Oh, and its inventor’s agenda will terrify gun rights proponents:
The device is designed to empower a country’s authorities with absolute control over the gun’s life history, says Van Zyl. When the firearm is issued, it can be “loaded” with one or more authorized users’ details. This data is stored in a fixed memory that cannot be changed. And it records each and every shot fired by the IFA.
Radio transmitter smart guns talk to each other via some kind of RFID chip. You point your gun at a fellow cop, and the RFID signal lets you know that you are about to make a terrible mistake. This technology is what the NYPD reportedly discussed following the tragic shooting of Officer Edwards. The agency quickly came to realize that it was dreaming.
The radio transmitter smart gun system is under development by the Pacific Northwest National Laboratory. It’s clearly in the hypothetical stage, and folks at the lab were not thrilled that the NYPD jumped the gun, so to speak.
“Even if we had the funding to try to develop this, we wouldn’t,” lab spokesman Geof Harvey told the New York Post. “There are so many limitations. It’s not a good use of technology dollars.”
What the lab tried to communicate to the NYPD was that the technology wouldn’t have prevented the Edwards tragedy. You see, the radio system will pick up any friendly gun within 600 feet. That means that when the other officers pointed their weapons at Officer Edwards their guns would have only told them that a friendly gun was in the general area.
Well, they already knew that. They knew that at least three friendly guns were in the area. After all, they were holding them.

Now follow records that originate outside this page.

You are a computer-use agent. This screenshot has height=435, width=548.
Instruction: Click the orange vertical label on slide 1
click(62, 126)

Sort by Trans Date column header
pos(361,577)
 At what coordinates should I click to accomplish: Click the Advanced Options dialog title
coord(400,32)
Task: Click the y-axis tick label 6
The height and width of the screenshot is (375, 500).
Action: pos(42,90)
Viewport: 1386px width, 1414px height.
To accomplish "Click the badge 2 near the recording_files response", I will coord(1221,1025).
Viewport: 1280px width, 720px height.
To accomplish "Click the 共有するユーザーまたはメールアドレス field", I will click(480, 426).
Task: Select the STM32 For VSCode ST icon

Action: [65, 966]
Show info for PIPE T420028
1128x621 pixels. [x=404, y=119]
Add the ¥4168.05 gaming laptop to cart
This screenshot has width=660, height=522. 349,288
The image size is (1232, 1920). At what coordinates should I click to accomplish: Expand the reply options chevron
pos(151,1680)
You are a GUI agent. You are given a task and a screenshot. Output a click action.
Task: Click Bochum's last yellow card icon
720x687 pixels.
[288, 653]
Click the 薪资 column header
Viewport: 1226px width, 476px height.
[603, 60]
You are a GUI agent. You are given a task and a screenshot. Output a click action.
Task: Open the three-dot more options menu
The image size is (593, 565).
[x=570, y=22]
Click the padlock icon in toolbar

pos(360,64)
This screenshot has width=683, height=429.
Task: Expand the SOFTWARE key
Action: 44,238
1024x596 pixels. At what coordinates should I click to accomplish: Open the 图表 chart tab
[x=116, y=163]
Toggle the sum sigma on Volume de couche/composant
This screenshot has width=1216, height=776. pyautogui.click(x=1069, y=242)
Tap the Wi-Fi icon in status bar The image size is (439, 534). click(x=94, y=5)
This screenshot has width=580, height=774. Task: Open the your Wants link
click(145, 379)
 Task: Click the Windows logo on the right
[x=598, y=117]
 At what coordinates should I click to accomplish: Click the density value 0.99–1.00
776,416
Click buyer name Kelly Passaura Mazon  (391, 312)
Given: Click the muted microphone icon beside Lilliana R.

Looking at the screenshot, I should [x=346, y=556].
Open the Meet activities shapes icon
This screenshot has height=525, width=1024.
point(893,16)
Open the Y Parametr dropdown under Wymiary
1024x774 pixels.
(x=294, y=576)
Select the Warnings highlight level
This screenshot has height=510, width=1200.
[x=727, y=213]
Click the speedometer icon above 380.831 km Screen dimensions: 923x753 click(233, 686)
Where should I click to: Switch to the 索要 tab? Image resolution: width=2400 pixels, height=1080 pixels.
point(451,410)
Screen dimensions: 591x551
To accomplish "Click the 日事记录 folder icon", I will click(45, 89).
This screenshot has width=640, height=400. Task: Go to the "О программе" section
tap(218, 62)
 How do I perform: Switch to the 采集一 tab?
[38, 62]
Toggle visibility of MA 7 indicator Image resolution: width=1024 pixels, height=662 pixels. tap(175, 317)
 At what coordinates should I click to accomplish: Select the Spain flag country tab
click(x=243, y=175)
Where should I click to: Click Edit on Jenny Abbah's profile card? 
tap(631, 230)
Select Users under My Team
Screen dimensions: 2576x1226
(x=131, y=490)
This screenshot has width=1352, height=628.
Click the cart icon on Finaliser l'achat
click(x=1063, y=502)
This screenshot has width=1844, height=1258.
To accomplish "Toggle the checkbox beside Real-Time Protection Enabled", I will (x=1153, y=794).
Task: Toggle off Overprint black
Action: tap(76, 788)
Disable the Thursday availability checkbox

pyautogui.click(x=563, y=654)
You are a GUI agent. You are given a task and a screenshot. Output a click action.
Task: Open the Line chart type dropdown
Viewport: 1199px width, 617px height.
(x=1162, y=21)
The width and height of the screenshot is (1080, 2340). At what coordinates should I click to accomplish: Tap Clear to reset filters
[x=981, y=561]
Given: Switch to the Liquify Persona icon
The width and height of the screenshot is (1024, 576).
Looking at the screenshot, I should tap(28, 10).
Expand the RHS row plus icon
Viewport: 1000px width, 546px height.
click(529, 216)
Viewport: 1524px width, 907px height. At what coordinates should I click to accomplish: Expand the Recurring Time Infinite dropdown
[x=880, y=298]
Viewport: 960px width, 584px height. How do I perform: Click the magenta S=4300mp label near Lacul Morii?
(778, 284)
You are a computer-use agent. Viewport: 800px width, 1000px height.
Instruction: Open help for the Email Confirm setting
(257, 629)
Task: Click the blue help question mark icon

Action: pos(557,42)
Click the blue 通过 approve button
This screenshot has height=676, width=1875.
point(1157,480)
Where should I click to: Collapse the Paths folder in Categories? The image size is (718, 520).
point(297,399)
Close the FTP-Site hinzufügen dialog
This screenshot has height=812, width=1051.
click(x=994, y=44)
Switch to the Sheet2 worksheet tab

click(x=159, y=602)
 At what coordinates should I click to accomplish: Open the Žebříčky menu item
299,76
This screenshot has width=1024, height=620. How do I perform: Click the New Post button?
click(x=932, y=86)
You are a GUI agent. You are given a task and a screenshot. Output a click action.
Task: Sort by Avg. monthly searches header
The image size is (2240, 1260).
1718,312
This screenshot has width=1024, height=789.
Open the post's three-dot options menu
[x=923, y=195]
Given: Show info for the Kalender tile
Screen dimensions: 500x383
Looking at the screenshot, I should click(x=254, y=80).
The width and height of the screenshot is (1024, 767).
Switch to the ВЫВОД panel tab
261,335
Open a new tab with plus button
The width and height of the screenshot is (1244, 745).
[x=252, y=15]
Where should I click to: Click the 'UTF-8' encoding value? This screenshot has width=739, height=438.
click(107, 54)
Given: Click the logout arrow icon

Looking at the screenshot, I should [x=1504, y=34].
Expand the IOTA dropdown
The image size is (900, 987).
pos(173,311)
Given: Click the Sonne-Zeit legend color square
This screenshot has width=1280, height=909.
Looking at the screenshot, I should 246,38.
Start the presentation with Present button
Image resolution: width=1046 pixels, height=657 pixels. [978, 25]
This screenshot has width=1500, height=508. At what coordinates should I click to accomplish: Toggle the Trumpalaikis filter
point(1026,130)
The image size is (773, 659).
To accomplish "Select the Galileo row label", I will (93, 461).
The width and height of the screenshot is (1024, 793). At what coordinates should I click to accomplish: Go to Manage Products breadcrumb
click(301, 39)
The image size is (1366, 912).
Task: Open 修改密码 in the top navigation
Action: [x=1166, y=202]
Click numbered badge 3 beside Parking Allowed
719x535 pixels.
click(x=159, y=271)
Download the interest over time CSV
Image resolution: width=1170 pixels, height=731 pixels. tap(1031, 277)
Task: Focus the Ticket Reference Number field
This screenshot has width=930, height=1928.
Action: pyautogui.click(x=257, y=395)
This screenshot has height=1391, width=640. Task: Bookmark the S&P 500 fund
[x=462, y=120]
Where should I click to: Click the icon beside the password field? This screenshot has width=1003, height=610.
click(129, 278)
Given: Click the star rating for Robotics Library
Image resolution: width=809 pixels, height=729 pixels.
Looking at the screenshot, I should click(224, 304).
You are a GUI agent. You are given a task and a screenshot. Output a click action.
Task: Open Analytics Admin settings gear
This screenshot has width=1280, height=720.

The system wouldn’t have told them that Edwards was their “brother.” All it could have done was tell them that there was a friendly gun somewhere in a three-block area. And that friendly gun could have been on the hip of Officer Muldoon working traffic down the street.
Another reason why the radio transmitter smart gun couldn’t have prevented the Edwards tragedy is that it takes two seconds for the transmitter to register a signal. That might be useful in the mountains of Afghanistan when troops are trying to determine if the guys up ahead are targets, but most police shootings last less than two seconds.
I have no doubt that someday cops, soldiers, and home owners will be able to buy reliable smart guns. But that day is nowhere in the near future.
The technology is in its infancy. And that means that no police agency should even give it a thought. All young, unproven technologies have one distinct characteristic: They fail, a lot.
Adding high-tech sensors and radio transmitters and thumbprint scanners to handguns used in law enforcement is just asking for trouble. Spaulding explains it this way:
“You could have an internal ballistic problem, meaning the round would malfunction. You could also have an external ballistic problem, which means the weapon itself would malfunction. On top of that you’re adding an electronic component that could malfunction. Tell me that we’re not going to have Mr. Murphy coming to dinner.”
The day that smart guns are really smart enough to prevent blue-on-blue fratricide, will be a great day. No one in the law enforcement community wants another fellow cop to die from mistaken identity like Officer Omar J. Edwards. No one in the law enforcement community wants another officer to have to suffer the pain of Officer Andrew Dunton who knows that he killed a brother-in-arms.
But for now, smart guns are not the answer. Smart procedures that allow you to identify yourself to your brothers and sisters in blue when taking law enforcement action while off duty or in plain clothes are the answer.